AIM OF THE TASK:
What lines below include the word "computer"? Copy each one.

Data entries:
↓↓↓
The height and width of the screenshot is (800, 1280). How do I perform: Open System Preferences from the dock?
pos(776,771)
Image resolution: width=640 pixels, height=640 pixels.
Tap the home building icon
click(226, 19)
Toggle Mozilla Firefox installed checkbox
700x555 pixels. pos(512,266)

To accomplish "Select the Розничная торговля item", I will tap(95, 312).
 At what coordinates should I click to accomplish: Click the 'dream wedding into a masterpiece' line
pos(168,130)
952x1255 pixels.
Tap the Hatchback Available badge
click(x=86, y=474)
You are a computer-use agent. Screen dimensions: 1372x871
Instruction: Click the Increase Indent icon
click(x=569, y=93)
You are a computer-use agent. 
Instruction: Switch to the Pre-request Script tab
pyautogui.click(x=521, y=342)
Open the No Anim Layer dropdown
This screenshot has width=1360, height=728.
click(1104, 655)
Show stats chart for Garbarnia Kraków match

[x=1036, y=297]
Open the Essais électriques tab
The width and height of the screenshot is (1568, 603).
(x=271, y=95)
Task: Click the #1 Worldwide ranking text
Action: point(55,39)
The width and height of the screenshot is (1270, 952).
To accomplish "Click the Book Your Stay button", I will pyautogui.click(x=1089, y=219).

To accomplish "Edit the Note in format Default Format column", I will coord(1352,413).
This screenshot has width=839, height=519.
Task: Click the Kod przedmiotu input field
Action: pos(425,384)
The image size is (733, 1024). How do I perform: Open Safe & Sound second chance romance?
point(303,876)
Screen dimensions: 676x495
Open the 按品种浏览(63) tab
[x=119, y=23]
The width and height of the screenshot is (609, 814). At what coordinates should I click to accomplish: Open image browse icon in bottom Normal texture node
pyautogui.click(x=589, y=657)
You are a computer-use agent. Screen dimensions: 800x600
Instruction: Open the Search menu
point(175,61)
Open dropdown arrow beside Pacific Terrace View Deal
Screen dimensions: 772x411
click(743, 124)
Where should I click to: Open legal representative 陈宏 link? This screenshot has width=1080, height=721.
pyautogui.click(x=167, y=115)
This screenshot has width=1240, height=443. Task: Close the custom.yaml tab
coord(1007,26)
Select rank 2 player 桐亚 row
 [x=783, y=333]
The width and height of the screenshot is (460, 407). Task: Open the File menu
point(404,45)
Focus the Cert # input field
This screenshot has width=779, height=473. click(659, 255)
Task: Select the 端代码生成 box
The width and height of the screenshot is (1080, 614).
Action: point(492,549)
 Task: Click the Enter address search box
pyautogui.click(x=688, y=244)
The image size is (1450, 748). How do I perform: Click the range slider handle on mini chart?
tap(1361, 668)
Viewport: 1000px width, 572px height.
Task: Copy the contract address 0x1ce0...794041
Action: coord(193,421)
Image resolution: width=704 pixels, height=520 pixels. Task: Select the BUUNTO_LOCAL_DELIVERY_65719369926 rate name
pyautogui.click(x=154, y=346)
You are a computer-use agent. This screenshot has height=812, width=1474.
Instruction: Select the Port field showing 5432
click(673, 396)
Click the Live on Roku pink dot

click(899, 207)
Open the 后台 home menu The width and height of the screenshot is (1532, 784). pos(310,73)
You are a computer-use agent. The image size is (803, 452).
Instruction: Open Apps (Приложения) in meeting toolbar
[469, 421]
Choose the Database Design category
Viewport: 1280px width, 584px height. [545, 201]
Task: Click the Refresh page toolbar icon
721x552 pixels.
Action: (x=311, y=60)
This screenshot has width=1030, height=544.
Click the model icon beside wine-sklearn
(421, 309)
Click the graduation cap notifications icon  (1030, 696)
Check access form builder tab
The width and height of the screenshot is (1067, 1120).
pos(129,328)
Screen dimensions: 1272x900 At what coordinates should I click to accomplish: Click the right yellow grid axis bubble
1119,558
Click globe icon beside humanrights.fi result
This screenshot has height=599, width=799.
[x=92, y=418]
↑↑↑
FINAL ANSWER:
You are a computer-use agent. Screen dimensions: 1372x871
You are a computer-use agent. 
You are a computer-use agent. Screen dimensions: 800x600
You are a computer-use agent. This screenshot has height=812, width=1474.
You are a computer-use agent. The image size is (803, 452).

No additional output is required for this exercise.